> [ACTIVITY]:
Scan the data for "computer" and copy each matching line.
PROVIDED ENTRIES Block Start
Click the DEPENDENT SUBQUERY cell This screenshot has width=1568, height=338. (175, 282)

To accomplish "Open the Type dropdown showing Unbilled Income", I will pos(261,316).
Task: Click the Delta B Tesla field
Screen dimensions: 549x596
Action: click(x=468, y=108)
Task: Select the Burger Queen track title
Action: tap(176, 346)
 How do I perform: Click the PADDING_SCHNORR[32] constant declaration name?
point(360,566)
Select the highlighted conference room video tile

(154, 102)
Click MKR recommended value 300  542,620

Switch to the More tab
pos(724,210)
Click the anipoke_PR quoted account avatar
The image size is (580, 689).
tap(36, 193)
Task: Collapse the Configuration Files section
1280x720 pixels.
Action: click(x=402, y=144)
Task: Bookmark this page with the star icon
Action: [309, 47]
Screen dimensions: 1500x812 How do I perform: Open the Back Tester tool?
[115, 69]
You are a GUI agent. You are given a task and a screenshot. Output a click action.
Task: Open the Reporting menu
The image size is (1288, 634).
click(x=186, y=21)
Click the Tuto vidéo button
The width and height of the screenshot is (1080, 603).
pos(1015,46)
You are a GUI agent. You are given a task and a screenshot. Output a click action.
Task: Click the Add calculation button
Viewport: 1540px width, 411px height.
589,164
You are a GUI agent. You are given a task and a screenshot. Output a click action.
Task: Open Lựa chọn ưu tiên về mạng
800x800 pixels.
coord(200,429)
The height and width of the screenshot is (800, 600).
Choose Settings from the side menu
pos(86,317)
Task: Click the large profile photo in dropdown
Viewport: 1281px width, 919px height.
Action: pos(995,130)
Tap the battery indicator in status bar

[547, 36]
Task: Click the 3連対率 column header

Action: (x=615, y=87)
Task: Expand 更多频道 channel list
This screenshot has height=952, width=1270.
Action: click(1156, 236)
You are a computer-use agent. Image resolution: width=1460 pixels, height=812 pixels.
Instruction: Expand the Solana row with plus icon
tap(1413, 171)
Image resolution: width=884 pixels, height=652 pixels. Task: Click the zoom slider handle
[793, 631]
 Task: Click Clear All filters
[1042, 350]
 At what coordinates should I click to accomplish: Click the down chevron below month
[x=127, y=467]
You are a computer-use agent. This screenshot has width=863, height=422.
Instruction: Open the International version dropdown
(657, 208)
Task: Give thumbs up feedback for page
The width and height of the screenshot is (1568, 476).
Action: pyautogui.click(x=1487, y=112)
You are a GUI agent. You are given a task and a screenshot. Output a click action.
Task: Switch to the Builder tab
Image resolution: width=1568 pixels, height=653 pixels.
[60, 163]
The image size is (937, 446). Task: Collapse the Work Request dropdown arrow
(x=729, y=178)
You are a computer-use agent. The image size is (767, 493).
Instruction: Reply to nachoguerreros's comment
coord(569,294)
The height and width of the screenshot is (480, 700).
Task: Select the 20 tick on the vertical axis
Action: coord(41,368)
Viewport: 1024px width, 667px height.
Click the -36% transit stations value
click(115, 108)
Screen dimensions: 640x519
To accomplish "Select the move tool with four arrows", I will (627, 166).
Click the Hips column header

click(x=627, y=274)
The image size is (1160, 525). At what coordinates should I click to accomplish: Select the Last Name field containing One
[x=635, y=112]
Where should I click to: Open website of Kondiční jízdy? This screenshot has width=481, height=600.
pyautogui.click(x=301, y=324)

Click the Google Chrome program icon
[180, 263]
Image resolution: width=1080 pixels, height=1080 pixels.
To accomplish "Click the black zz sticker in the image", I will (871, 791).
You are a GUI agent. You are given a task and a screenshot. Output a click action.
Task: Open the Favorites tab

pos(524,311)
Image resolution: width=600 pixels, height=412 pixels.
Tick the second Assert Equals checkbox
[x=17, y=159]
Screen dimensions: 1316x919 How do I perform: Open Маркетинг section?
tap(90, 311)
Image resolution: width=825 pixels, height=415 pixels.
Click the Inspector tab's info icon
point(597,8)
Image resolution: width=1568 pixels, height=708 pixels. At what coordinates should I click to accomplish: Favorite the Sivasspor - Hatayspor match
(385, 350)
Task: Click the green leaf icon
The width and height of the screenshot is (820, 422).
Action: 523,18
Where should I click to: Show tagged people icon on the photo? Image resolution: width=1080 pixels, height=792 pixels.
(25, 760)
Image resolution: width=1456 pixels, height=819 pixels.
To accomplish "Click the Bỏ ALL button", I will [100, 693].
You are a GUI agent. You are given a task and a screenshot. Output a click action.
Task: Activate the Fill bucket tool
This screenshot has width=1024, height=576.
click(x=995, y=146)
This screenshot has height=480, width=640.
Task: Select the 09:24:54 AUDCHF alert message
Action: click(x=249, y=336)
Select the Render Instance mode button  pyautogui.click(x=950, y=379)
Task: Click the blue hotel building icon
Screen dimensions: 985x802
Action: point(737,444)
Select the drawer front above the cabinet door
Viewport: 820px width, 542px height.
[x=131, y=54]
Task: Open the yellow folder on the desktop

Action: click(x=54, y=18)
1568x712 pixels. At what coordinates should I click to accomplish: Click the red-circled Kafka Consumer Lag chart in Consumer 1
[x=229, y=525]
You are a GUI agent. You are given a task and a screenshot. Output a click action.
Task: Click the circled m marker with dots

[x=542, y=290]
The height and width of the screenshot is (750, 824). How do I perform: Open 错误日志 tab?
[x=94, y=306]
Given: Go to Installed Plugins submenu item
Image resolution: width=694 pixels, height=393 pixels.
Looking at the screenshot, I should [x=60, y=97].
PROVIDED ENTRIES Block End
> [SOLUTION]:
You are a computer-use agent. Image resolution: width=1460 pixels, height=812 pixels.
You are a computer-use agent. This screenshot has width=863, height=422.
You are a computer-use agent. The image size is (767, 493).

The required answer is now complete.